# Tilting garage



## rizay (Jun 18, 2006)

I have an old garage that is leaning.  The two side walls are leaning in.  How can I fix this problem?  Thanks so much for your time.


----------



## inspectorD (Jun 18, 2006)

What is the foundation like? Broken, settled, on a hill?
What are the walls made of? Wood, block ,brick?

What part of the wall is leaning? Garage doors? windows...ect.

How old is the garage? 

Do you have insect damage if it is wood?

Welcome to the forum.


----------



## rizay (Jun 19, 2006)

The foundation is a concrete slab.  It is not in bad shape.  There are some cracks but they all are in the center of the garage.  It is situated on level ground.  The walls are made of wood, typical 2x4 construction.  The wood is in fine condition and has no insect or water damage.  The wall with the two garage doors is fine.  It is plum.  The back wall, running parallel with the garage doors is also plum.  The two walls that are perpendicular to the doors are the problem.  The one on the left side leans away from the garage at the top of the wall.  The opposite wall leans towards the garage at the top.  Also, that side seems to have another problem.  At the bottom of the wall, the base seems to be shifting off the foundation.  The front corner is off completely but the majority is still resting somewhat on the foundation.  I would like to push that back onto the foundation and plum up the two walls.  

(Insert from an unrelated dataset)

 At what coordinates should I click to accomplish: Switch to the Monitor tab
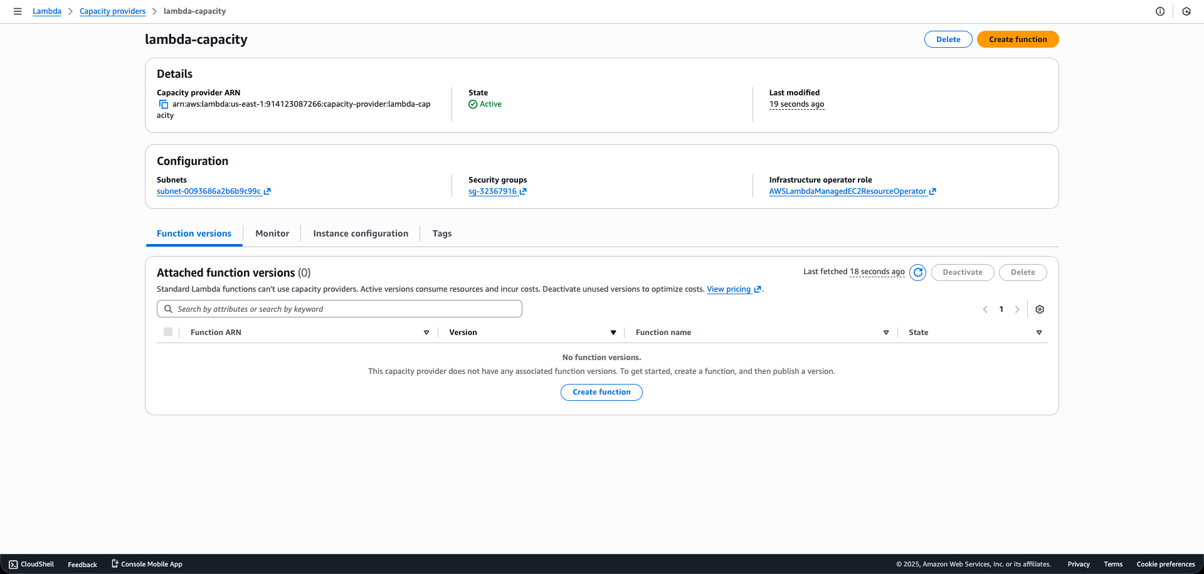tap(272, 233)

Does anyone know how I can push these two walls back into position?


----------



## asbestos (Jun 20, 2006)

so who backed into it?


----------



## inspectorD (Jun 20, 2006)

To me it sounds like you need a contractor .
But...you can try a come along and  a ratchet strap to pull it back together.
Sounds like the garage wants to move to the left, this could be due to no ceiling joists in the upper attic area or to much storage up there. 

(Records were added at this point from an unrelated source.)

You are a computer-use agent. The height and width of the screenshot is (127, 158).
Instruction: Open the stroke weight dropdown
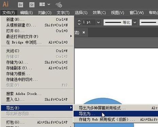[x=99, y=23]
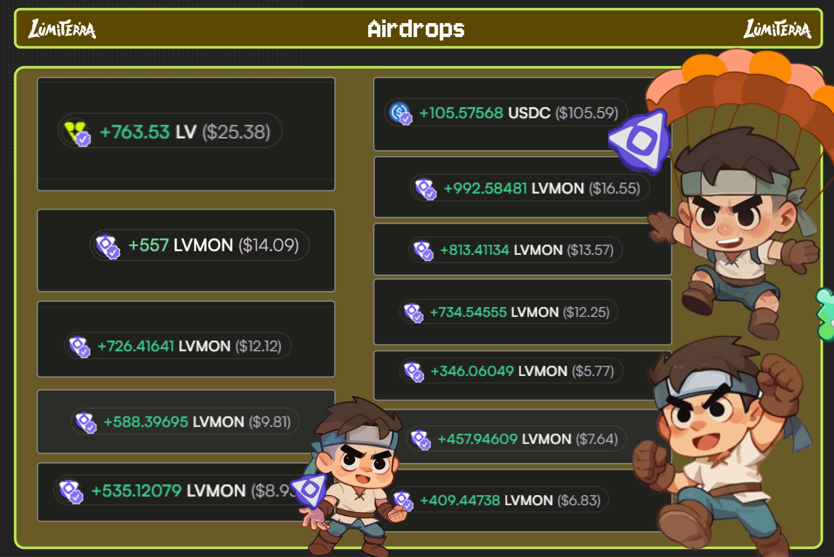Viewport: 834px width, 557px height.
Task: Open the +588.39695 LVMON reward entry
Action: click(x=185, y=422)
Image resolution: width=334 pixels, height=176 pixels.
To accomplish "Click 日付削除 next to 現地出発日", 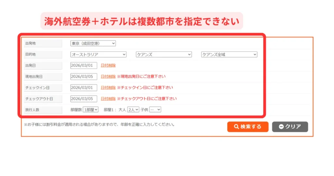I will (x=108, y=77).
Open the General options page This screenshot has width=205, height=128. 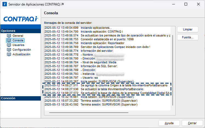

Without being able to see it ...you need a contractor.


----------



## Square Eye (Jun 20, 2006)

Drive some 2x4 stakes right beside the walls. Then measure out about 36" and drive more stakes about 18" in the ground. Then cut 2x4s tight to fit between the stakes. This will hold the wall at the bottom and keep the floor from sliding right off of the floor. *Rope it off though!* or someone will trip on the stakes and outriggers.

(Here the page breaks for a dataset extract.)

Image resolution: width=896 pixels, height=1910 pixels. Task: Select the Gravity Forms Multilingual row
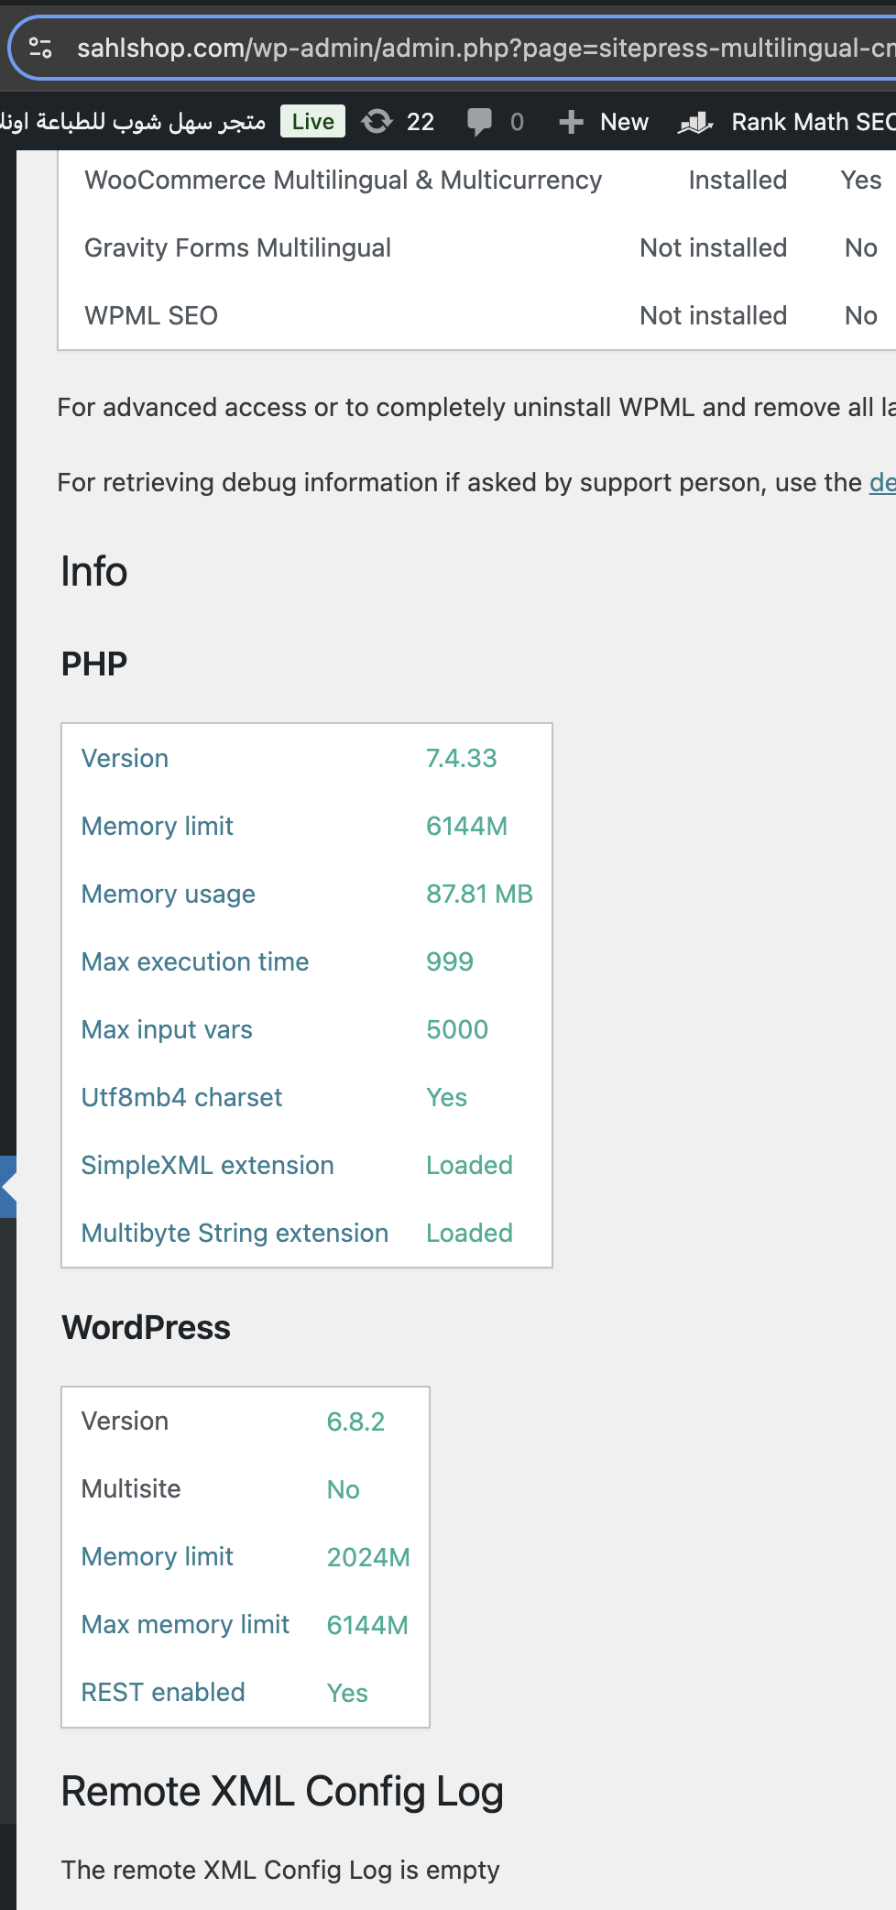tap(476, 247)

This is not a permanent fix, but I'd leave it until the walls are fixed.


----------



## rizay (Jun 21, 2006)

I thought about doing the come along thing and then cutting 2x4's and securing them at a 45 degree angle onto the walls and ceiling joists once the walls are plum.  I didn't know if that would work or not.


----------



## glennjanie (Jun 21, 2006)

You are right on Rizay! be sure to stabilize the walls like SurareEye suggested to prevent a complete collapse with you in it! This sort of work is usually uneventful but sometimes all h--- can break lose.
Glenn


----------



## cutlass (Jul 16, 2006)

Check out: http://www.hammerzone.com/archives/framecarp/liftmove/straighten/garage1/winch.htm  for a good tutorial on straightening out a leaning shed or garage.  I think that using some ratcheting tie downs will do the same job as cables.


----------